> _Textauszug_
* * * * * * *

Erstaunlich auch ein wenig die Vorbereitung des Teams vor Ort. Montag war Ankunft, Dienstag Akklimatisierung, heute Mittwoch startet um 15.00h das erste Training. Bis zum Match gegen die Choctaws wird also drei Mal am Nachmittag zusammen trainiert. Insgesamt 9 Stunden. „Das reicht“, mein Invaders RB Valentin Kopatz zwinkernden Auges, „denn was man bisher nicht gelernt hat, lernt man hier auch nicht mehr.“ Die beiden Bruins Söldner Benjamin Tier und Armin Schneider kamen gestern verschwitzt aus der Kraftkammer zurück. Der frischgebackene Vizepräsident der Badener, Michael Altbart, meint zum Thema Vorbereitung: „Ich kann nur für mich sprechen und mir reichen diese Trainingseinheiten. Ich werde mich aktiv als Spieler nach diesem Spiel zurückziehen und daher alles in dieses Game schmeißen. Motivieren muß mich sicher niemand mehr.“

Jedenfalls ist man als Tourist eh schon genug im Streß. Hier ein Steakhouse, da das Monday Night Game, jetzt ins Johnson Space Center, da noch ein Buffet mitnehmen, ein, zwei oder doch drei Bier in einer Bar, am Morgen danach ein 6500 Kalorien Frühstück – rennt alles wie geschmiert. Schließlich ist man sich auch über die Stärke des Gegners im Klaren. Hier reichen die Meinungen von „schlagbar“ bis „nicht unschlagbar“. Daß man gegen die Choctaws, so fern sie in Bestbesetzung antreten wollen, eine Niederlage der hochempfindlichen Art erleiden könnte, ist angeblich kalkuliertes Risiko. Man wird so oder so etwas lernen. Ob das dann auch in einem Zusammenhang mit Football stehen wird, bleibt abzuwarten, denn derzeit macht die Mannschaft eher den Eindruck einer leicht überdrehten Reisegruppe als jenen einer entschlossenen Footballmannschaft. Was sich ganz sicher in den kommenden drei Tagen ändern wird.

Guten Morgen, Invaders!

15 Kommentare:

Anonym hat gesagt…

Hi!
genial lustiger bericht. hat mir meine mittagspause sehr versüßt! ich hab echt selten so gelacht und freu mich auch schon auf mehr! ich wünsch' allen viel spaß und glück beim Spiel!
Chr.

Anonym hat gesagt…

Kann mich meinem Vorschreiber nur anschliessen.
Vergnüglich zu lesen, wenn auch erschreckend, dass sämtliche Vorurteile dem Amiland gegenüber auch hier Bestätigung finden.

* * * * * * *

> _Angezeigte Daten_

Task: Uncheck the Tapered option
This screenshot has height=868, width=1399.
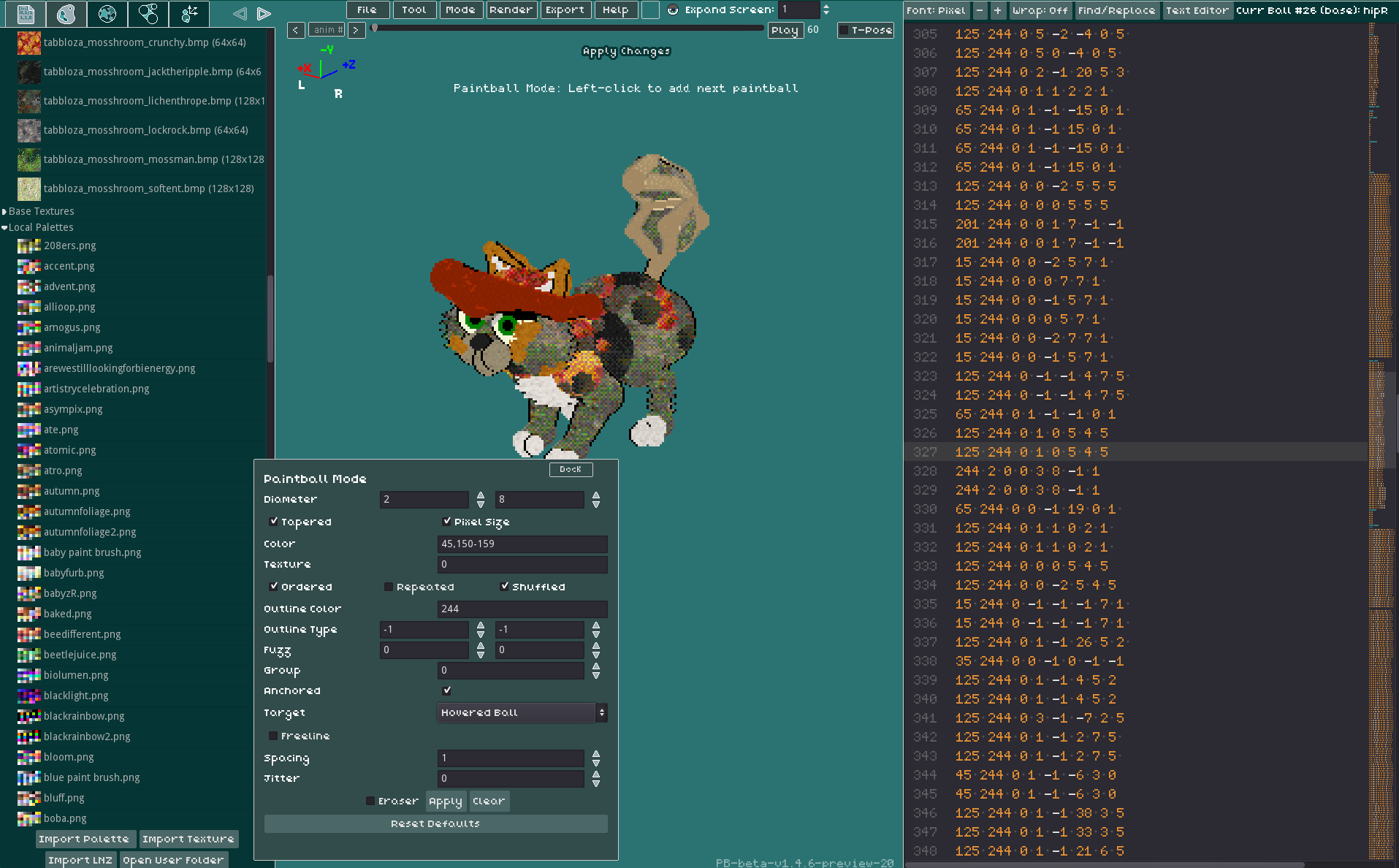Action: tap(273, 522)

* * * * * * *

> _Aufgabenliste_
1 > Wie viele Trainingsstunden absolviert das Team laut dem Textauszug über die Reise der Invaders bis zum Spiel gegen die Choctaws insgesamt?
2 > Setze den Textauszug über die Reise der Invaders nach seinem letzten Satz fort.

> _Gegebene Antworten_
1 > Insgesamt 9 Stunden.

2 >
da freut man sich doch auf die Fortsetzung ....

lG O.

Anonym hat gesagt…

wenn ich das so lese.....ich bekomme "heimweh" und kann den nächsten juni nicht mehr erwarten.
danke für den bericht walter.
southernGeorge

Anonym hat gesagt…

du solltest dir echt mal überlegen ein buch zu schreiben!!! wirklich gelungener artikel, danke für deine Arbeit, oh eh schon wissen ->
spenden sind besser als hohle worte!!!

Anonym hat gesagt…

wirklich ganz nett: nur "nehmen Sie die Sonnenbrille vom Kopf, schauen Sie in die Kamera"

häää? Wer brauch beim Fliegen eine Sonnenbrille? Okay, vielleicht ein megakewler Pilot, aber...

Anonym hat gesagt…

JUHU - endlich ein richtiger weblog hier. Weiter, weiter!

Anonym hat gesagt…

ur geiler Bericht, ich hasse es richtig hier in St. Pölten zu versauern!!
Hey Jungs viel Spass in Housten und viel glück beim Spiel!!

lg
Michl

PS: Hooters is Football!! ;)

Anonym hat gesagt…

weiss nicht welche drogen der kerl nimmt, aber sie sind gut. toller artikel

Anonym hat gesagt…

Nur ein Wort: SENSATIONELL!

Anonym hat gesagt…

Ein tollr Bericht.
Ein wunderschönes Land. Nur die Leute und ihre Gesetze sind fragwürdig. Freundlich und zuvorkomment von vorne und von hinten, na ja eben Amerika. Ausser Indianer und Mexikaner. Übrigens die mexikanische Küche ist ein Traum.

Anonym hat gesagt…

Einer der besten Berichte die ich hier je gelesen habe. Große Klasse, witzig, ernüchternd und mit spitzer Feder geschrieben. fishfinger = 10 Sterne.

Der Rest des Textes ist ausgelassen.